Portland Mayor Ted Wheeler, responding to an overall revenue downturn, has asked all bureaus to draft budgets based on a 5% across-the-board cut.
But the ad hoc coalition of BDS supporters, at least 15 organizations in all, is asking members of City Council to consider BDS a priority now in order to speed the eventual recovery later.
“Portland cannot afford to get in the way of our own recovery,” wrote eight prominent business groups in a Jan. 8 letter to City Council, “especially when it comes to the housing market, where we’re starting from behind.”
“Significant BDS layoffs threaten to touch off a downward spiral, reducing service levels and increasing permitting timelines, both of which create uncertainty that can hamper recovery in the housing and office development and construction industries,” the groups said.
BDS staff and supporters point to one other reason City Council should give the bureau special consideration: BDS’ budget has been unfairly hobbled by a city policy known as “rent equalization.”

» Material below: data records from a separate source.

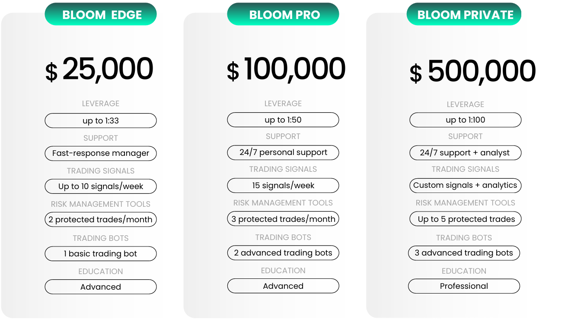
Task: Click the $100,000 price amount
Action: click(x=286, y=69)
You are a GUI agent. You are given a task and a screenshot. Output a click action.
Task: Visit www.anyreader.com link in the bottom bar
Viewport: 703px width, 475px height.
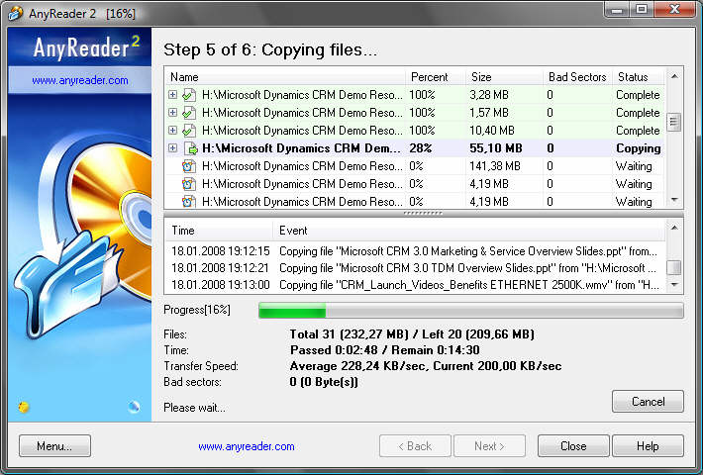click(247, 446)
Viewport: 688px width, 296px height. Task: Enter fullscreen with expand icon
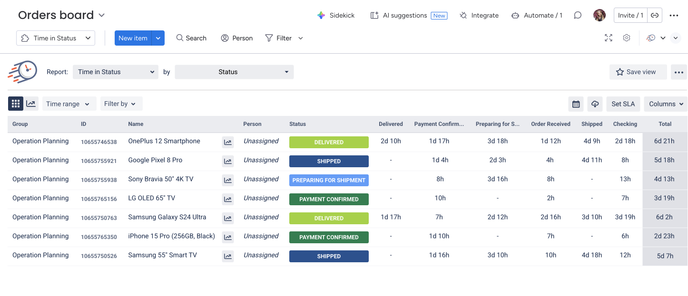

BDS operates mainly out of a building at 1900 SW 4th Ave. that was purchased with a bond that the bureau paid off with its permit revenue. When the bond was retired in 2019, some at BDS might have expected not to have to pay rent beyond maintenance expense, except for some overflow office space leased for $32 and $35 per square foot per year. Instead, BDS’ rent increased by $3.2 million a year. That’s because the city’s central administration, trying to pay down the expense of remodeling the Portland Building, is charging all bureaus equal rent based on the square footage they use, regardless of whether the city owns or rents the building. That rent is set at $44.28 per square foot per year, far above what’s typical for Class A office space downtown, and it totals $5.1 million a year for BDS.
Looked at that way, BDS backers are asking the city to give the agency the equivalent of two years of rent relief in order to avoid a repeat of the slow recovery of construction after the last recession.
Portland City Council will begin discussing bureau budget requests in March. Mayor Wheeler will release his proposed budget April 29, and City Council is expected to adopt a final budget by mid-June.